In addition to the departure of its leader, Gennai, RESIN also saw one of its most influential members, Sara Tangdall, lead AI principles ethics specialist, leave this month. She is now responsible AI product director at Salesforce, according to her LinkedIn profile. Tangdall declined to comment and Gennai didn’t respond to calls for comment.

AI Uprising

Google created its Responsible Innovation team in 2018 not long after AI experts and others at the company publicly rose up in protest against a Pentagon contract called Project Maven that used Google algorithms to analyze drone surveillance imagery. RESIN became the core steward of a set of AI principles introduced after the protests, which say Google will use AI to benefit people, and never for weapons or undermining human rights. Gennai helped author the principles.

Teams from across Google could submit projects for review by RESIN, which provided feedback and sometimes blocked ideas seen as breaching the AI principles. The group stopped the release of AI image generators and voice synthesis algorithms that could be used to create deepfakes.

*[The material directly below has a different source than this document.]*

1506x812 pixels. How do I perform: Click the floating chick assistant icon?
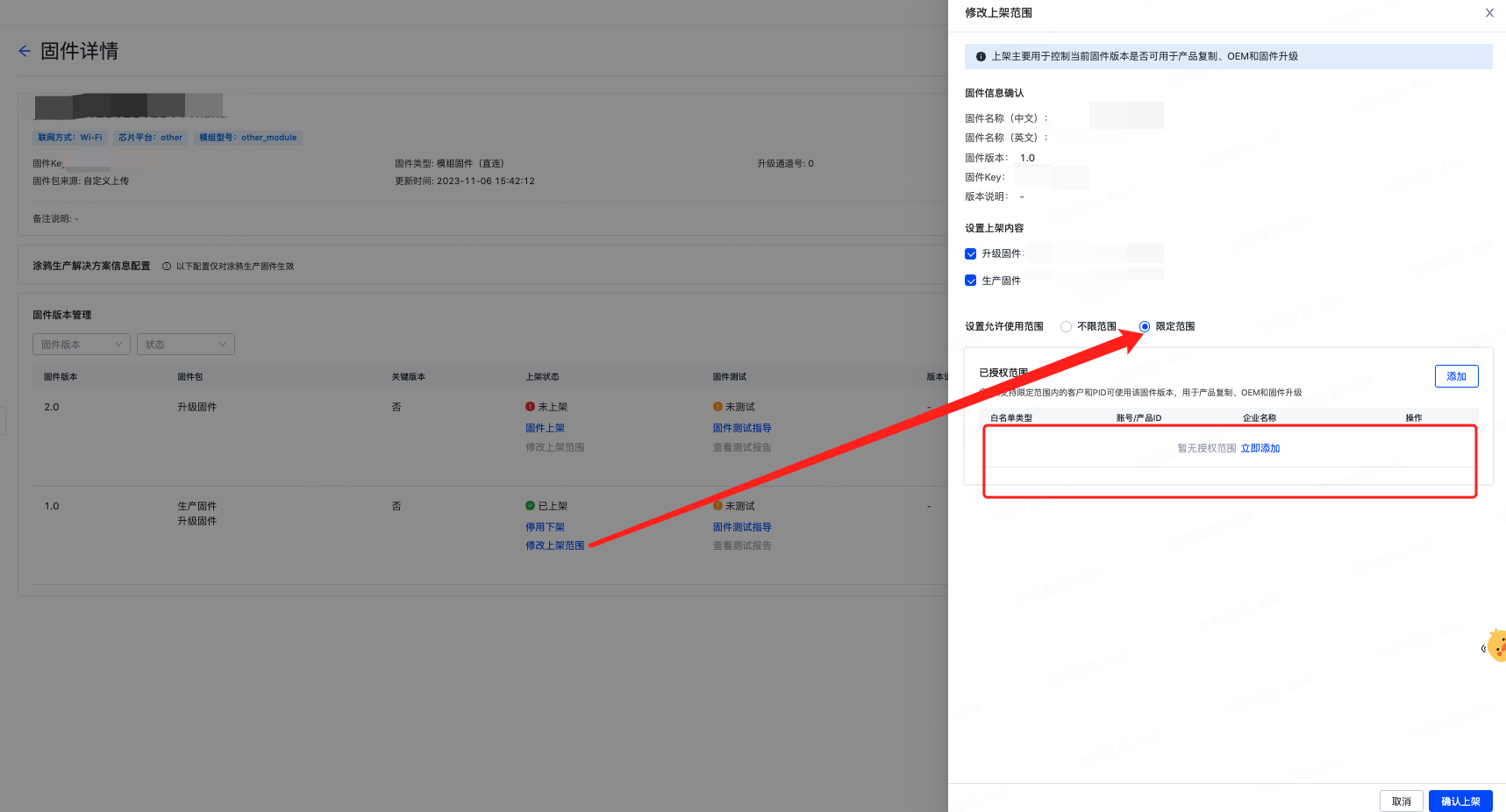click(x=1496, y=647)
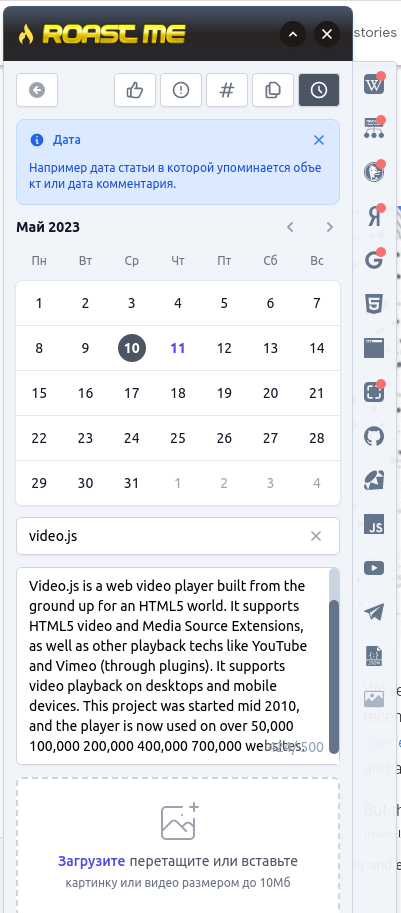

Seeking AI principles guidance is not mandatory for most teams, unlike reviews for privacy risks, which every project must undergo. But Gennai has said early reviews of AI systems pay off by preventing costly ethical breaches. “If implemented properly, Responsible AI makes products better by uncovering and working to reduce the harm that unfair bias can cause, improving transparency and increasing security,” she said during a Google conference in 2022.